**TASK DESCRIPTION**. What must be handed in is the entire listing, exactly as written, with no pictures.

####################

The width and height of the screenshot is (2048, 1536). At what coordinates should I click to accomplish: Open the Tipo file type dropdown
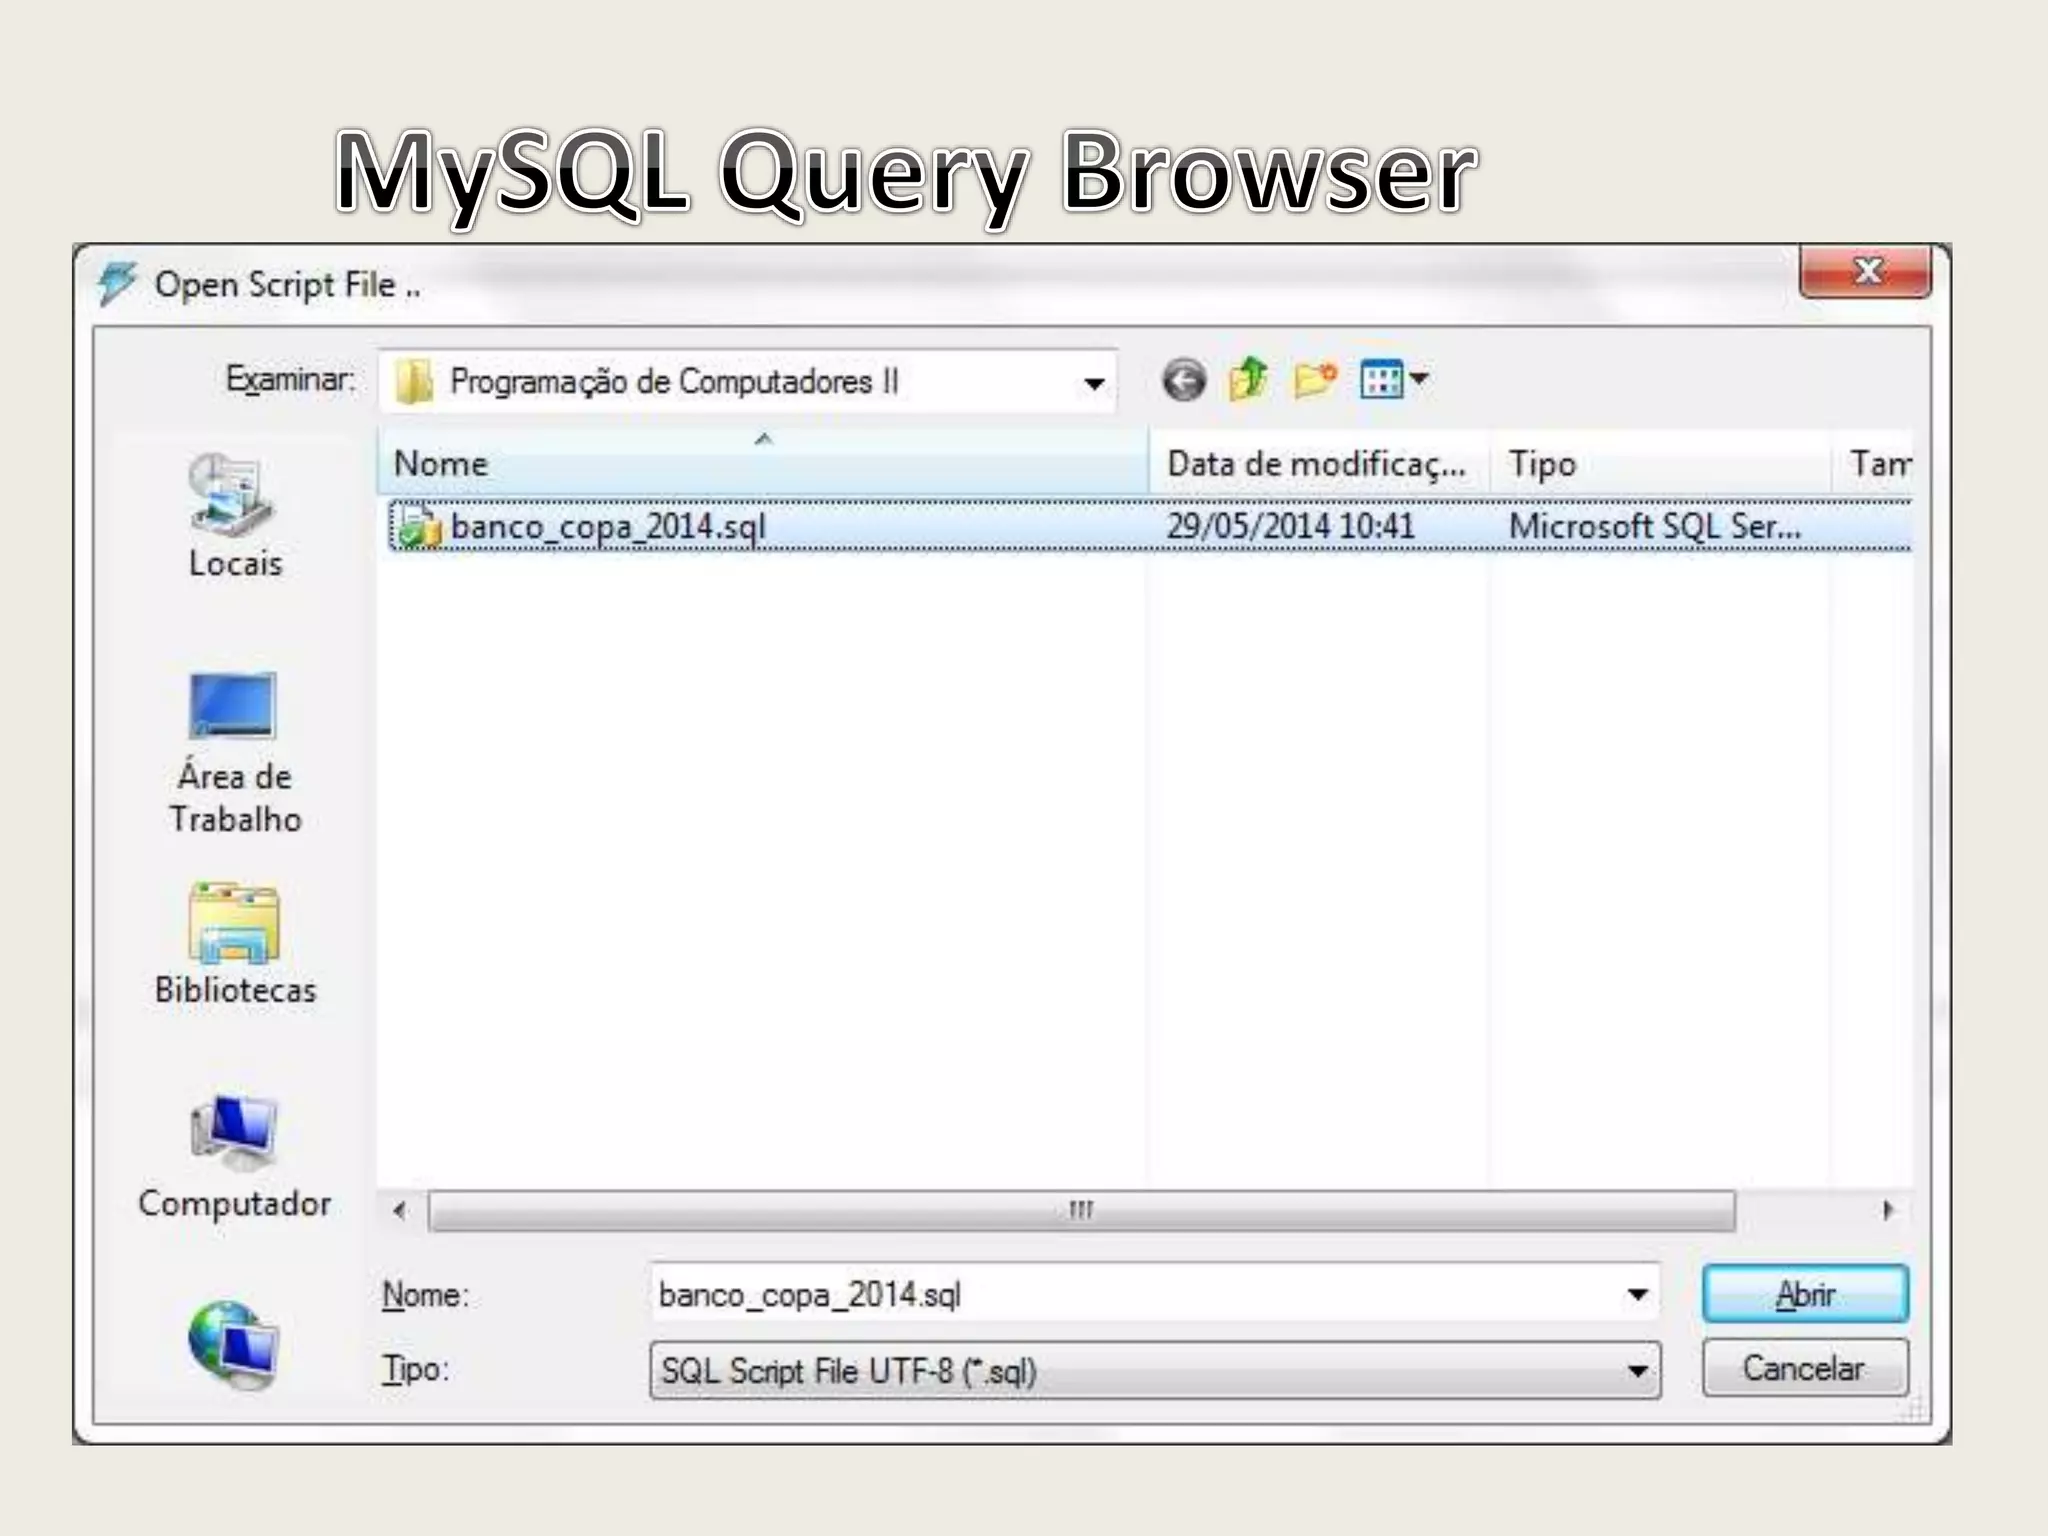tap(1637, 1371)
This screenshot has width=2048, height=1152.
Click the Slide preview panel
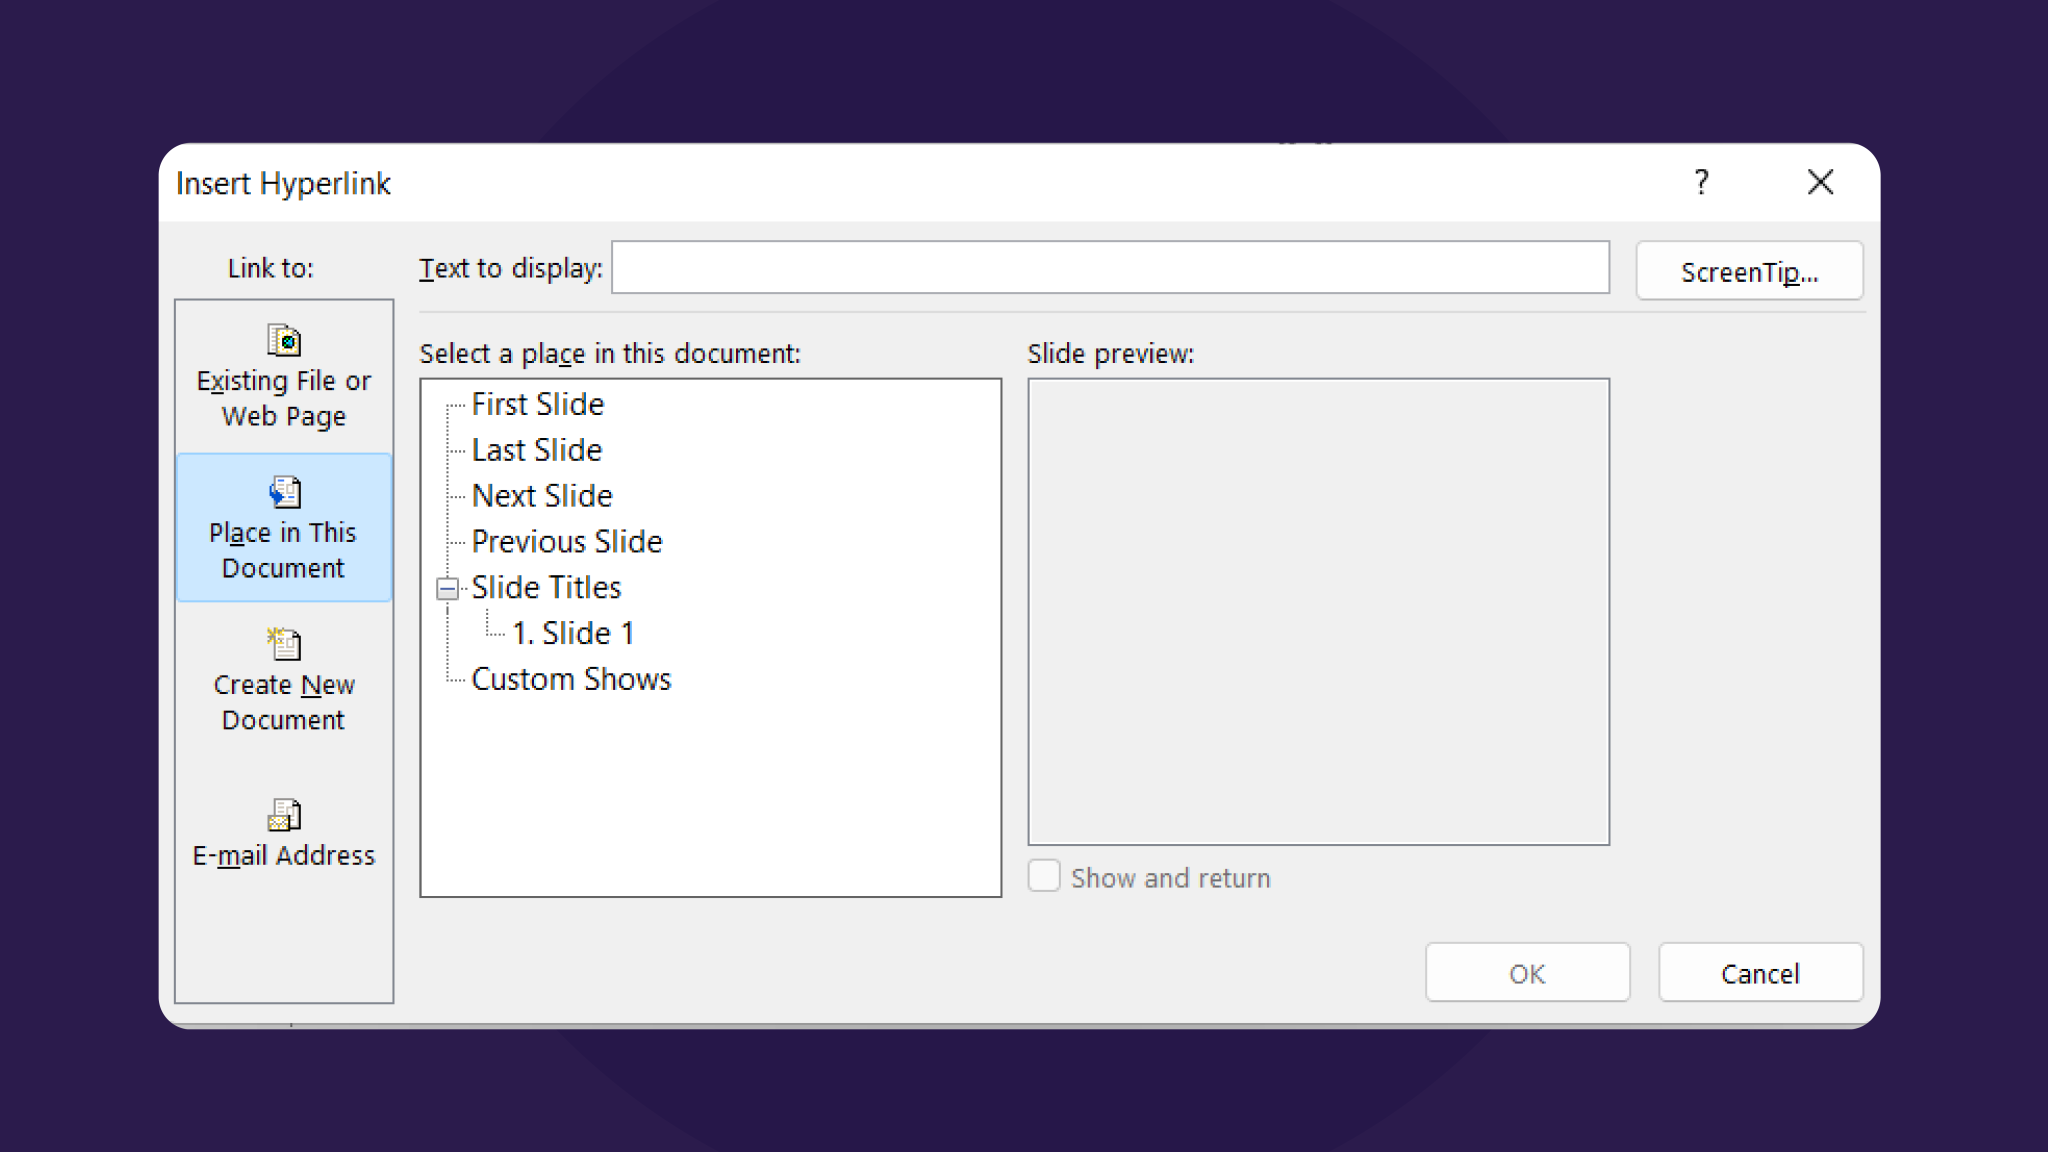(x=1319, y=610)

####################

**ANSWER BOX**.
The width and height of the screenshot is (2048, 1536). At what coordinates should I click to accomplish: Open the Tipo file type dropdown
tap(1637, 1371)
This screenshot has width=2048, height=1152.
Click the Slide preview panel
(x=1319, y=610)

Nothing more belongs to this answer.